Atualmente existem muitas crianças que não aprenderam a aguentar esperas, não aceitam os “nãos” e suas birras são assustadoras. Os pais, com medo de frustrarem seus filhos, com medo de fazê-los sofrer, só dizem “sim" ou pior, transformam o “não” em “sim” frente ao enfrentamento agressivo dos filhos. Reforçam, com isso, o direito compulsivo ao prazer imediato e incondicional.
A grande importância do espaço da falta
Não é criado o espaço da falta, pois a satisfação do desejo não é adiada, uma vez que a espera é identificada com sofrimento.

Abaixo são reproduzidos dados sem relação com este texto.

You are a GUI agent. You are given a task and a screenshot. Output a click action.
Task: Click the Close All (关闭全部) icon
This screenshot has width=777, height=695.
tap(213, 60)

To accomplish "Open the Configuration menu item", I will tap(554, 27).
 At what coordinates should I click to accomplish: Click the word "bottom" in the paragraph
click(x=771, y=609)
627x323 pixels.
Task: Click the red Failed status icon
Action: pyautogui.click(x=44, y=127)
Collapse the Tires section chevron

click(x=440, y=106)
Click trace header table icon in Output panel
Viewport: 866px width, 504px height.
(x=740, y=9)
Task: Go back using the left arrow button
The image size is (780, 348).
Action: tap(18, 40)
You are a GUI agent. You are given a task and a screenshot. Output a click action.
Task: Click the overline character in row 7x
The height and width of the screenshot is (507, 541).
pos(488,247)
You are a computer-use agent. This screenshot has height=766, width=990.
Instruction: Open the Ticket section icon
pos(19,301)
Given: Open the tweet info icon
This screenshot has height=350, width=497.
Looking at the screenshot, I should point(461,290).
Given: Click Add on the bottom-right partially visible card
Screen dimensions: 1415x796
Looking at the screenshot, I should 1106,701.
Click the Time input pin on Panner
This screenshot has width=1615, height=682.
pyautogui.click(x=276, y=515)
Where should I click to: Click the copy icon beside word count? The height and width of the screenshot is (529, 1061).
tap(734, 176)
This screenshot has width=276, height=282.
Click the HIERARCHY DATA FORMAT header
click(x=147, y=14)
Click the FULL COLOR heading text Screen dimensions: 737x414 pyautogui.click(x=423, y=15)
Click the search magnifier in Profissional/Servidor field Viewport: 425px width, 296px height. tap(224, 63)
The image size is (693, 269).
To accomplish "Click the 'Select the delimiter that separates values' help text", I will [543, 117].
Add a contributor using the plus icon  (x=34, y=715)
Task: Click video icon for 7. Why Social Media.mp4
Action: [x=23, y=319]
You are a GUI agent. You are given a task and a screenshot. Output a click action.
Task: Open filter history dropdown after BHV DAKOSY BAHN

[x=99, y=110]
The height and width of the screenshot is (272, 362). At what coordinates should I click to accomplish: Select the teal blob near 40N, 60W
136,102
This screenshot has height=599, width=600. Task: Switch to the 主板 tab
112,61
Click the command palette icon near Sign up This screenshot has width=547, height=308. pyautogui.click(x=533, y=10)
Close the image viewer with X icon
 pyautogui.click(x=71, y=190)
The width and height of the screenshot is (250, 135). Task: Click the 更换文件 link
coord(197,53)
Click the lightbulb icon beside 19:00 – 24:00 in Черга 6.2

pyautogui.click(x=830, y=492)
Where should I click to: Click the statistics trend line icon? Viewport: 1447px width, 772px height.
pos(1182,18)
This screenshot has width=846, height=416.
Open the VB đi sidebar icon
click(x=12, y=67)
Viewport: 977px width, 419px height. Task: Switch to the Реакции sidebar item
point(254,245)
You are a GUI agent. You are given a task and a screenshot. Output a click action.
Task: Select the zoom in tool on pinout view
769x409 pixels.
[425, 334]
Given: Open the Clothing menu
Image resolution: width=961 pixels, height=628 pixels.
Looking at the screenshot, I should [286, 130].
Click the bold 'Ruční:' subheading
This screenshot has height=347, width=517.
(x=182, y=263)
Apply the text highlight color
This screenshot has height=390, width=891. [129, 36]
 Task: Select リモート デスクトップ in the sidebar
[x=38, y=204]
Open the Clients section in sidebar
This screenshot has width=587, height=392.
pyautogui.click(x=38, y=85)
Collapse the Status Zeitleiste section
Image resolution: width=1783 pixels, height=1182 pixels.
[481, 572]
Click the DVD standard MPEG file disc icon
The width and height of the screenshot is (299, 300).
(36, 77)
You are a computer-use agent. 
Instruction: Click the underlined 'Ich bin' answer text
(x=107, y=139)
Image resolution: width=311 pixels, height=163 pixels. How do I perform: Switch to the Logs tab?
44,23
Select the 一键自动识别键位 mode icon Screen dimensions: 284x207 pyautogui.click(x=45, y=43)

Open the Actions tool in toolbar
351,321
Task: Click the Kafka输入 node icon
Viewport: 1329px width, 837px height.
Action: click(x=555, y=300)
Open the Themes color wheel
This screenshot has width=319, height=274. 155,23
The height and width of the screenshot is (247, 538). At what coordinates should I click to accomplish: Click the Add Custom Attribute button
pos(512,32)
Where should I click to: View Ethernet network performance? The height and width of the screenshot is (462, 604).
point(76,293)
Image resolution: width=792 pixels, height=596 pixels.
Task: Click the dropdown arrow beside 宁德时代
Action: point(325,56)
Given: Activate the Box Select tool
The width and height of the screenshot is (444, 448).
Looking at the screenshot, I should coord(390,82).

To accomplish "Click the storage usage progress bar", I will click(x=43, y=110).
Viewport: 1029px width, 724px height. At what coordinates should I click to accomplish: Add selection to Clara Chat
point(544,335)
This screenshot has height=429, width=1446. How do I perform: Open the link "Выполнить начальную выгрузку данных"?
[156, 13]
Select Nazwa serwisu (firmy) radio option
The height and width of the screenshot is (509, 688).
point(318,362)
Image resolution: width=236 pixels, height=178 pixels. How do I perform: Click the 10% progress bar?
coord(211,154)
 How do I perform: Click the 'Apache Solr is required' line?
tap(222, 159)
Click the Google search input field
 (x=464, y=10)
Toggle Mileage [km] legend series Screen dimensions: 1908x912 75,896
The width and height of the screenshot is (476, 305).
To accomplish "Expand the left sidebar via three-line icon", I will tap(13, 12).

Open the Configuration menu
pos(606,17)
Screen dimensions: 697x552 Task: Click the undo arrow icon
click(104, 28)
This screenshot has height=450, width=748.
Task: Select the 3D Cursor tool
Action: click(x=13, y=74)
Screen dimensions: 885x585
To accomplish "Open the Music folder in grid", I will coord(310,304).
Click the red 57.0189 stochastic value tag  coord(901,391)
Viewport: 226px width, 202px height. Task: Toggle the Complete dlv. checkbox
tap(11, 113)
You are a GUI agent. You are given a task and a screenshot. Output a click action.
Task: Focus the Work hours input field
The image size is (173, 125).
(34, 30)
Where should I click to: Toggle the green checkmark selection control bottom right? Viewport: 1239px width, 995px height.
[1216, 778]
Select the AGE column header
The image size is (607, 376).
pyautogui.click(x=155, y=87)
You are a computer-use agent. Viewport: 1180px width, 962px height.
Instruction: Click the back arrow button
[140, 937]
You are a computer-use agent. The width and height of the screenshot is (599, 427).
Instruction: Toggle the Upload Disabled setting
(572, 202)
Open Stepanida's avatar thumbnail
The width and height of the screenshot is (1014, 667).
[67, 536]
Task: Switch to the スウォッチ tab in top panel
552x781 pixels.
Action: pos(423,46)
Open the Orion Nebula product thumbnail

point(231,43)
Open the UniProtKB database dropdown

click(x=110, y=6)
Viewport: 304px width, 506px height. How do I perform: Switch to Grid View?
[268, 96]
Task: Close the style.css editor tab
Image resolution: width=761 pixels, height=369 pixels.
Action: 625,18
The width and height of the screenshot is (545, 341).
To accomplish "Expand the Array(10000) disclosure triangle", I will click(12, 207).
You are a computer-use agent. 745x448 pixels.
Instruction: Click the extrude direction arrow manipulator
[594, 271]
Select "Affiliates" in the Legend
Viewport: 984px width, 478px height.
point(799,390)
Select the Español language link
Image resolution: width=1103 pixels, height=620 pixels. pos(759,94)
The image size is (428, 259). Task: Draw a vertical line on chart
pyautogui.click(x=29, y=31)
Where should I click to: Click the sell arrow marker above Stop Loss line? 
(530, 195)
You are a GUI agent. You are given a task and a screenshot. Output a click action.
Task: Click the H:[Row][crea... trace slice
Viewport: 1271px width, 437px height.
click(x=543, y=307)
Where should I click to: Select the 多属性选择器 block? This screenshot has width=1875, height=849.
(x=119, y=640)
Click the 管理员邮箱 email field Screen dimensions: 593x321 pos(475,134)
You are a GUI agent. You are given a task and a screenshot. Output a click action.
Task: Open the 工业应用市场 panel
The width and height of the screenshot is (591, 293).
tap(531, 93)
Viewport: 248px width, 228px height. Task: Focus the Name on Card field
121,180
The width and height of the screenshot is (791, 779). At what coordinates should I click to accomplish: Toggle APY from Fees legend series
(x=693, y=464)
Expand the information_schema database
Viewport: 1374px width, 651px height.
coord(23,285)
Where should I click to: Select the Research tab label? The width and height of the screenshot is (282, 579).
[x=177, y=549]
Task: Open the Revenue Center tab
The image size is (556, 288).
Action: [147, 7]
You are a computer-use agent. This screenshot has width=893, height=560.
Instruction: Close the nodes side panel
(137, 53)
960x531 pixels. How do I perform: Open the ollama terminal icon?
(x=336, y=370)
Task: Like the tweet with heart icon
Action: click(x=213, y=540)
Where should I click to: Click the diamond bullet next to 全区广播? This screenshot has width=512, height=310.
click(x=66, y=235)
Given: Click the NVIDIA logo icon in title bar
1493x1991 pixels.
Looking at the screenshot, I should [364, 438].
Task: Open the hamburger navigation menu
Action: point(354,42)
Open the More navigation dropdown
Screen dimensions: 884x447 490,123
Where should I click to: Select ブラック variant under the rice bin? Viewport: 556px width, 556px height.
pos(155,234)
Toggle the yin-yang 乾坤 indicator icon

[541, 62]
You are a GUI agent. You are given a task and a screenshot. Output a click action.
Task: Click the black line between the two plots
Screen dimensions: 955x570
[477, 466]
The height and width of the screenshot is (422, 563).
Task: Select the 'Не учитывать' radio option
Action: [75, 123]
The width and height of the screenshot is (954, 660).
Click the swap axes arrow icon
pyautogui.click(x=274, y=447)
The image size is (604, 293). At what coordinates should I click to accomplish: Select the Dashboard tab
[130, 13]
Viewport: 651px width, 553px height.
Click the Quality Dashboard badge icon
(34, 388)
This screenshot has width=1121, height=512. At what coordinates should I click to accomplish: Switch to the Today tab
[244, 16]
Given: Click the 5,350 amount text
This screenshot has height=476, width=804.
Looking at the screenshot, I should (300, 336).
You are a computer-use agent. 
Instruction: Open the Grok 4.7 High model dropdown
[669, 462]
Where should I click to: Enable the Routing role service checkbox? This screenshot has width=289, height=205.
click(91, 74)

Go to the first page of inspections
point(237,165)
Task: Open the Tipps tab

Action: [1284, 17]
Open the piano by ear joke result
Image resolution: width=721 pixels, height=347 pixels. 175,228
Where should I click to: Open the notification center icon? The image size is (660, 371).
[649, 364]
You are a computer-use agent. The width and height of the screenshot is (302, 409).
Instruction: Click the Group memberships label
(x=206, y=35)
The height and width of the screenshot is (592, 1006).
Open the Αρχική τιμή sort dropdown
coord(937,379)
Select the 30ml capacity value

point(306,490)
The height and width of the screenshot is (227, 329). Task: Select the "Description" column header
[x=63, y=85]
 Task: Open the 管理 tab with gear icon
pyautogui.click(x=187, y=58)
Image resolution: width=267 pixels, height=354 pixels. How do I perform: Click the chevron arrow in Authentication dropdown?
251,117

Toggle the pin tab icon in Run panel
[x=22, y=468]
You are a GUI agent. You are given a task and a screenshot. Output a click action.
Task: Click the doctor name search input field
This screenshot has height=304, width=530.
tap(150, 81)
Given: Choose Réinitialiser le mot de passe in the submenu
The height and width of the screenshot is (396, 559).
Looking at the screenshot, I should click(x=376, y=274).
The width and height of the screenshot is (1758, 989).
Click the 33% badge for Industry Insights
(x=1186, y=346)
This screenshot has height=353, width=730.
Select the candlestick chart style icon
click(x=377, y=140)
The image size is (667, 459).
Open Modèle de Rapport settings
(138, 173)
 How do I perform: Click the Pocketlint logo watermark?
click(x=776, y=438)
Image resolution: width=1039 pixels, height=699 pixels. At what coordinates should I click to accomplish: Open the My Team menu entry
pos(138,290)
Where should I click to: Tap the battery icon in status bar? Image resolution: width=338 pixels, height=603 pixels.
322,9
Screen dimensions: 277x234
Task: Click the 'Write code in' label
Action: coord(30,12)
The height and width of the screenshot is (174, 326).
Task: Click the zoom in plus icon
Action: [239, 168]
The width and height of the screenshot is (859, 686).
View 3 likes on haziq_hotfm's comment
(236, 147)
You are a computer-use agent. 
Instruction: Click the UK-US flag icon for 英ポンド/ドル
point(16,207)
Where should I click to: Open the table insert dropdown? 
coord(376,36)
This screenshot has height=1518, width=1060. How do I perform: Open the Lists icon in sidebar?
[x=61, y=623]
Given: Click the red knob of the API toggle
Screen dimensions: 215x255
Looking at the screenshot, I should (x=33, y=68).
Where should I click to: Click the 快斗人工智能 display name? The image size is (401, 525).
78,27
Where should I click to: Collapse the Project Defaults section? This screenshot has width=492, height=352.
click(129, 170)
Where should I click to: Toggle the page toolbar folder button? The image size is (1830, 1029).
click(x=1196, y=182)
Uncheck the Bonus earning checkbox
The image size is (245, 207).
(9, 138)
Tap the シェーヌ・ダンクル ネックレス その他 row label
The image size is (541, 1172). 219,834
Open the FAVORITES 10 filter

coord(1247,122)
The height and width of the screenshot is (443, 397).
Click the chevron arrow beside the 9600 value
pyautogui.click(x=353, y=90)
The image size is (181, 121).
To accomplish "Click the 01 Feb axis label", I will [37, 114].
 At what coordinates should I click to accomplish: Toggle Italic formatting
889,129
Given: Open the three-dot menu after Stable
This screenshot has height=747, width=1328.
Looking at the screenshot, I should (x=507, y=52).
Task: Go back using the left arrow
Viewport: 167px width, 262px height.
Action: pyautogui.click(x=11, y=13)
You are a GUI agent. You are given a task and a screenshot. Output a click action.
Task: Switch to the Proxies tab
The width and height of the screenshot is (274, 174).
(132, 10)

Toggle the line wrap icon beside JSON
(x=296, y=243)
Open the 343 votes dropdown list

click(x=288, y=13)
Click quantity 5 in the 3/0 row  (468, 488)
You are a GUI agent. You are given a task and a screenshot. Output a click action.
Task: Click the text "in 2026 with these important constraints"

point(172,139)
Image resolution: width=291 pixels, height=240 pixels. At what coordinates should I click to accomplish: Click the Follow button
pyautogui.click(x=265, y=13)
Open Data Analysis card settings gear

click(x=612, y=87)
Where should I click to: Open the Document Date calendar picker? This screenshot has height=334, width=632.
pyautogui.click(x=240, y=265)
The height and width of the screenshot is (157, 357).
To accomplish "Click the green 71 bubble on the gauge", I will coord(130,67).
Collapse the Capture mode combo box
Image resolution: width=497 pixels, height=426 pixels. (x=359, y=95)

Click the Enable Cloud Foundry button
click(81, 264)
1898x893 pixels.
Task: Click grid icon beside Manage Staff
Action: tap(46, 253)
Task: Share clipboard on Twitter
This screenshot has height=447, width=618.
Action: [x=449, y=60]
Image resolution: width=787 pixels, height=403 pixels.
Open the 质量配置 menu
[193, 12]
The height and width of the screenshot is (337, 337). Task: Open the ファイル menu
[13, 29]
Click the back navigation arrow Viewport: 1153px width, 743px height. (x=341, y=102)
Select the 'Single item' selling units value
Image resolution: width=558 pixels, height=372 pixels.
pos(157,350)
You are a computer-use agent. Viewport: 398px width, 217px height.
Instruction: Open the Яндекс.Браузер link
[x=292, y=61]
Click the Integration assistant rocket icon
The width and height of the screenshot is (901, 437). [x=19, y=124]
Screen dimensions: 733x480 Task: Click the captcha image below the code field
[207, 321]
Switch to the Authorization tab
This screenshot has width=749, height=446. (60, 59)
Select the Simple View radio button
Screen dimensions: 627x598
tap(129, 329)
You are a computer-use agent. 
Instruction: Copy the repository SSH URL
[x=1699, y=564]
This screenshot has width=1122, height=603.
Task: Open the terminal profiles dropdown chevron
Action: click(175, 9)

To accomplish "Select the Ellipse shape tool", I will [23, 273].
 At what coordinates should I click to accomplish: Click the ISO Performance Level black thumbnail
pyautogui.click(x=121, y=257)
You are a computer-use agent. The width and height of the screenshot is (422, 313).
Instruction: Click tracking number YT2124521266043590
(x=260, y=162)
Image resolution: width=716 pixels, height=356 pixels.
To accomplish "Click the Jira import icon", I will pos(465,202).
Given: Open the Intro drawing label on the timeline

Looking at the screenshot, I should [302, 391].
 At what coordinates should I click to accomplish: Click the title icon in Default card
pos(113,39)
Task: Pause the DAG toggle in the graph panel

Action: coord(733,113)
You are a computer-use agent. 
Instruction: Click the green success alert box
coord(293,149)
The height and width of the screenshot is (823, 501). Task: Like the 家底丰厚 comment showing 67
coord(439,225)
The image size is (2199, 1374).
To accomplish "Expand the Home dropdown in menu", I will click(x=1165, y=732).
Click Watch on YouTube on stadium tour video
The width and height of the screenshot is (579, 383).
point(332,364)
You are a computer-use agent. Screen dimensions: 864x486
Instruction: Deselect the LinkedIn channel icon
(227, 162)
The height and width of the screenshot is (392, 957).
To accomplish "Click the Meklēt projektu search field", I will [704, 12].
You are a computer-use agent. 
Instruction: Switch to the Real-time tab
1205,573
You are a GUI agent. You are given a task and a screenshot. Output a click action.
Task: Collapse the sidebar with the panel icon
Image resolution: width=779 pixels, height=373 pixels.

Os objetos de desejo, assim conseguidos dessa forma tão rápida, tornam-se rapidamente também descartáveis.
Está se correndo o risco de se criar uma geração que não tolera o espaço da falta, pois não foi ensinada a esperar nada. Sabe-se que é no espaço da falta que nasce o desejo verdadeiro por objetos e por pessoas. O desejo alimentado por um objeto, carrega de valor esse próprio objeto e é o desejo pela outra pessoa, que conduz ao amor por ela e à possibilidade de trocas afetivas.
Pode ser que esteja sendo criada uma geração de seres humanos egoístas, que são apenas receptores no mundo, que creem ser seu direito o atendimento imediato no que querem e, se possível, até mesmo serem adivinhados nos seus desejos. Oxalá, quanto a isso, eu esteja equivocada.